>> START Data supplied

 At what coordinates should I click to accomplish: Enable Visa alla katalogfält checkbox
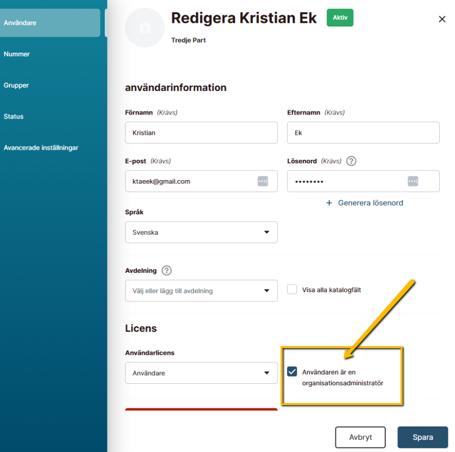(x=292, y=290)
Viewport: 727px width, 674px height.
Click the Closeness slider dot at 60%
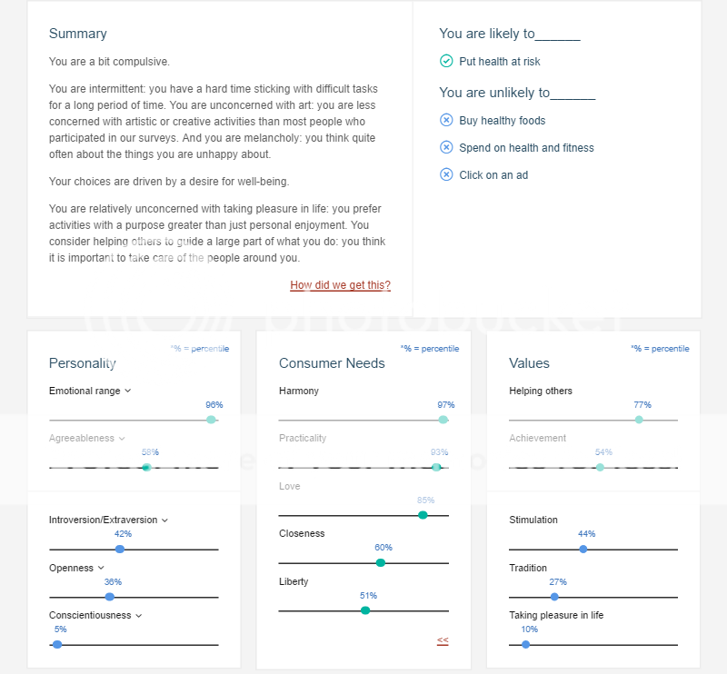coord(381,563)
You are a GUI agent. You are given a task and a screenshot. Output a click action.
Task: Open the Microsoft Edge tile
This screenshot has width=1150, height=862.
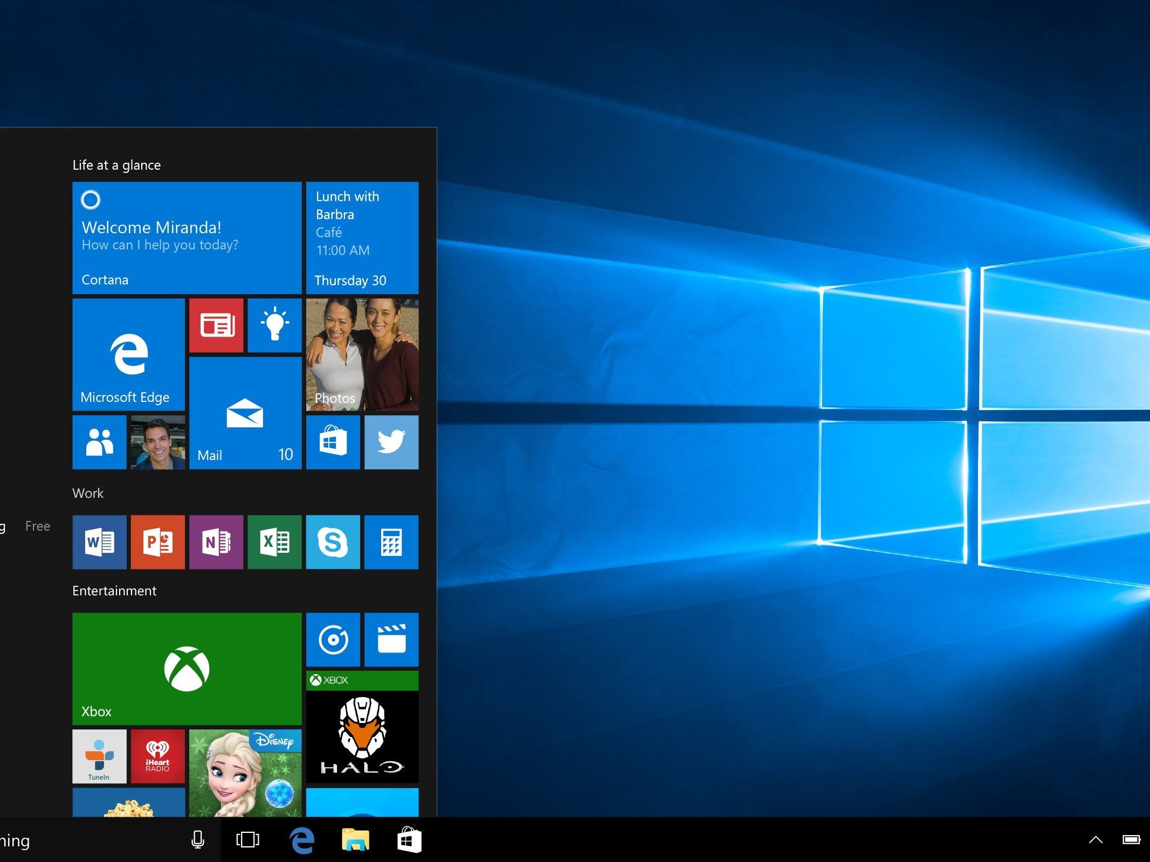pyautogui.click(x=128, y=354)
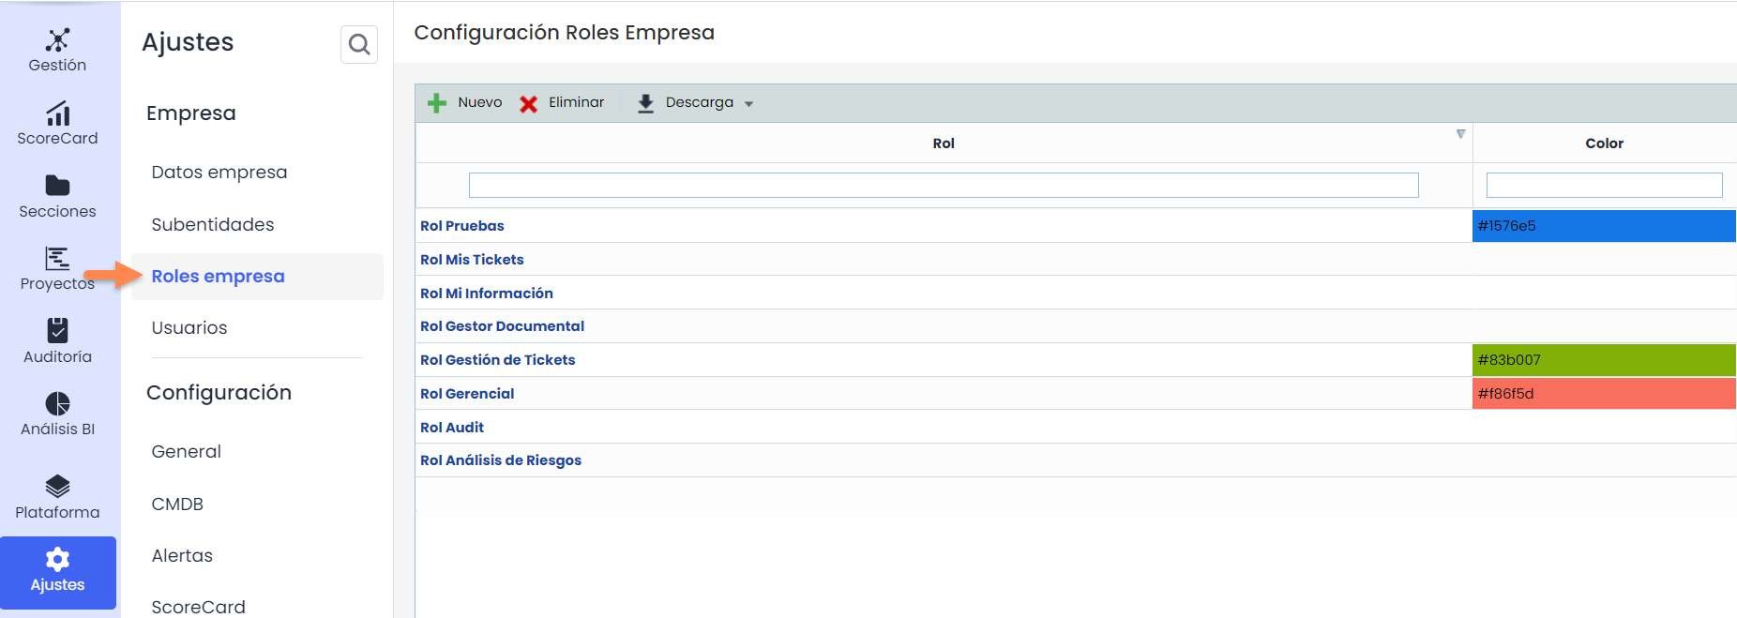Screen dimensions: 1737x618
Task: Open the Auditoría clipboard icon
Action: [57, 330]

>> END Data supplied
>> START Data supplied

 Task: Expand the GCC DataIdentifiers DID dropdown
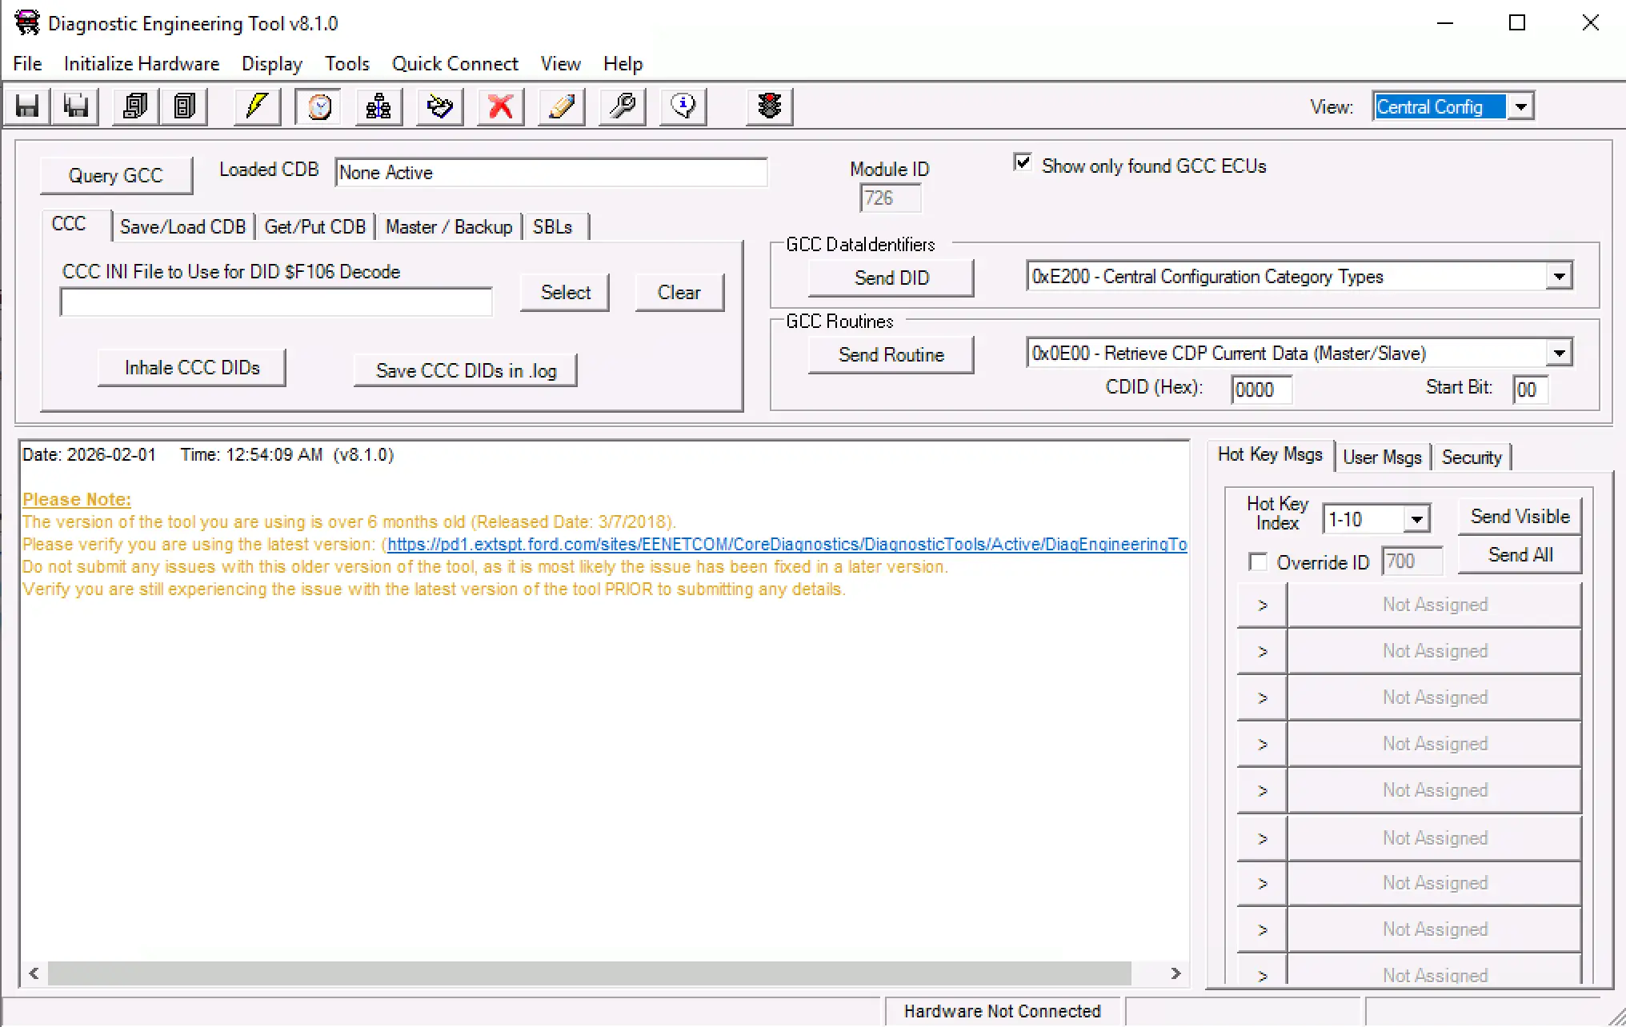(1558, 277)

>> END Data supplied
>> START Data supplied

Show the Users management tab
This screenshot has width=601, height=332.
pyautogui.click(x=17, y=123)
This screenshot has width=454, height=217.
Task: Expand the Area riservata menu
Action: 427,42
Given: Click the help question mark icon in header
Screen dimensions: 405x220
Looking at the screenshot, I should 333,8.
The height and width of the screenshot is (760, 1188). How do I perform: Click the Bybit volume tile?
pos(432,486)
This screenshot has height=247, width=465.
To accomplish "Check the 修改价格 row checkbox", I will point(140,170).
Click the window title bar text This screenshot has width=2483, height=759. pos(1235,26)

>> END Data supplied

In the stretch of the listing from the line containing "Viewport: 727px width, 674px height." through the line containing "Action: [57, 330]", swap "screenshot" for "screen capture" and give those lines again with nothing else altered. Leave the pictures out of your answer.

Viewport: 727px width, 674px height.
Click the Closeness slider dot at 60%
coord(381,563)
You are a GUI agent. You are given a task and a screen capture. Output a click action.
Task: Open the Microsoft Edge tile
This screen capture has width=1150, height=862.
pyautogui.click(x=128, y=354)
Screen dimensions: 1737x618
Task: Open the Auditoría clipboard icon
Action: [57, 330]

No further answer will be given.